**EXERCISE AIM**
Copy out the lines word for word, beginning at the line that has "You are a GUI" and stopping after the one with "Looking at the". Leave out the pictures.

**DATASET RECORDS**
============================================================
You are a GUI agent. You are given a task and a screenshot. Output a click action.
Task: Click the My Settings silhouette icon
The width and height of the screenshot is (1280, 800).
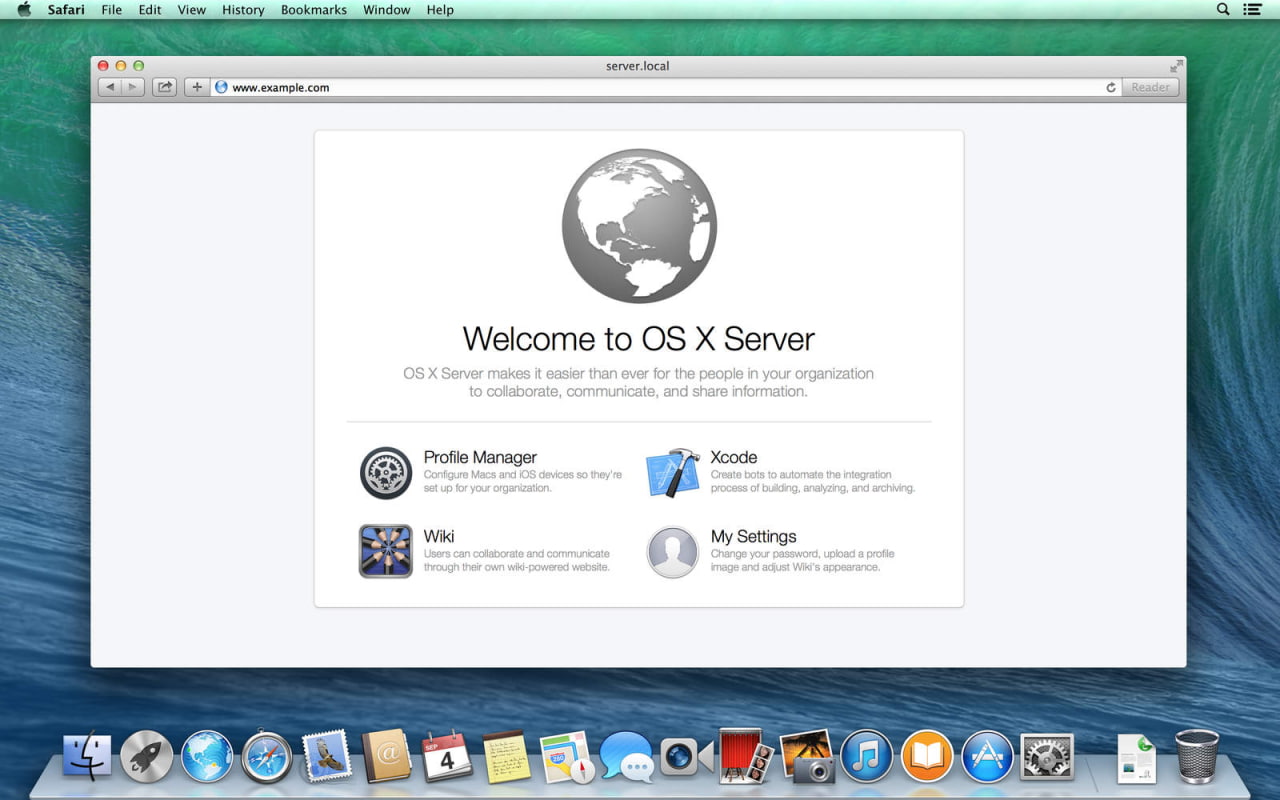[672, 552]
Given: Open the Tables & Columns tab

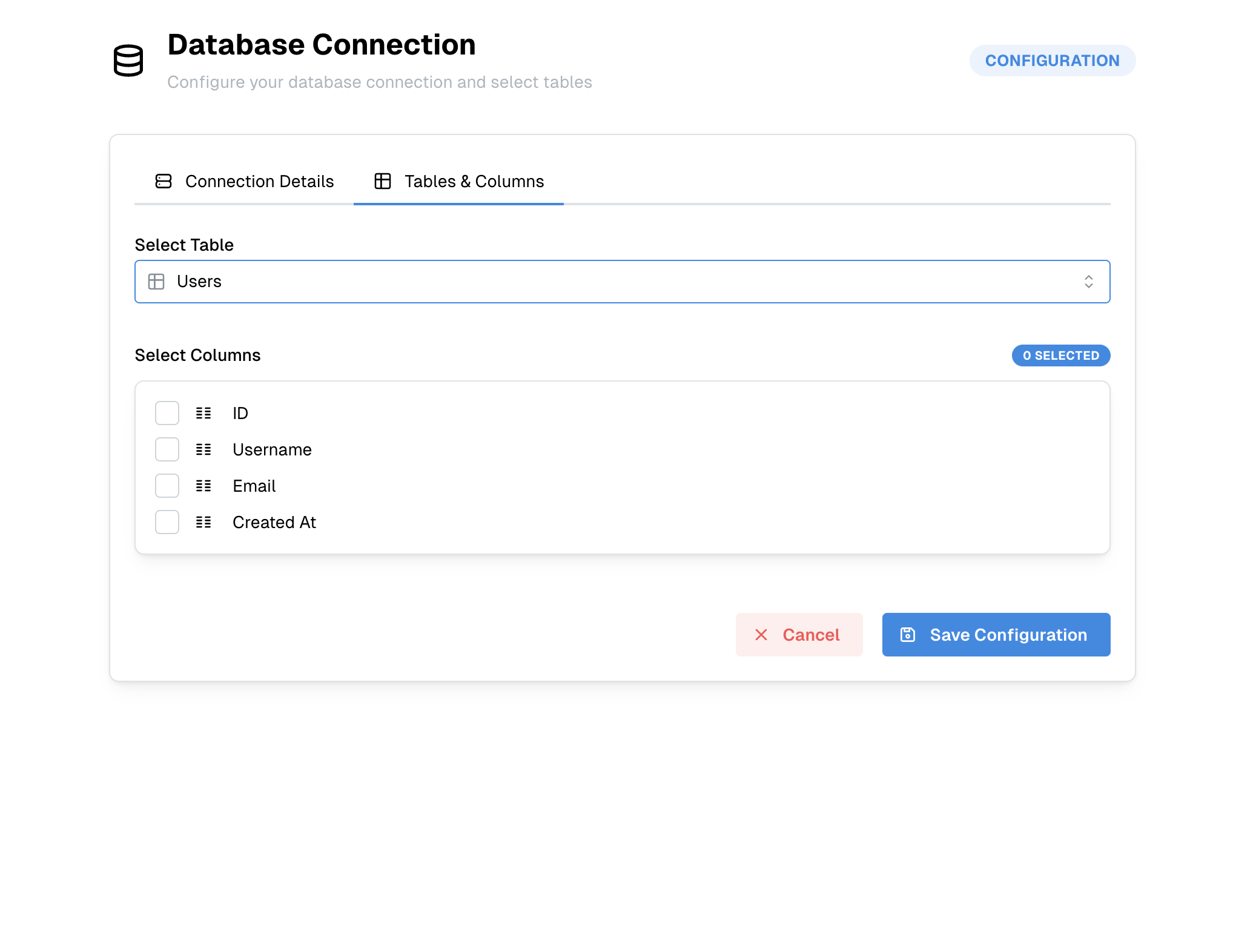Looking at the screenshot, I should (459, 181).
============================================================
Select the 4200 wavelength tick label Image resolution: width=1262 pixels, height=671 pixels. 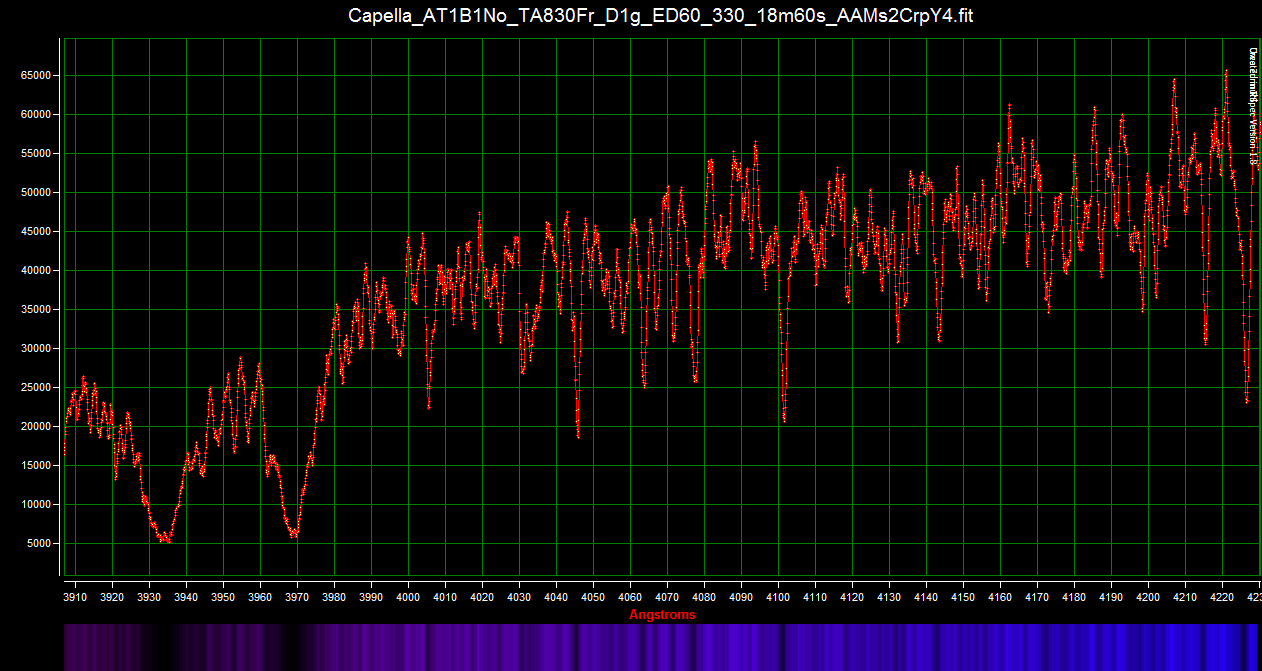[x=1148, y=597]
============================================================
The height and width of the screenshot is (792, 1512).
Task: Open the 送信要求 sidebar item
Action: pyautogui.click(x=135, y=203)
============================================================
**SOLUTION TO THIS TASK**
You are a GUI agent. You are given a task and a screenshot. Output a click action.
Task: Click the My Settings silhouette icon
The width and height of the screenshot is (1280, 800).
[672, 552]
Given: Open the Tables & Columns tab

Looking at the screenshot, I should (459, 181).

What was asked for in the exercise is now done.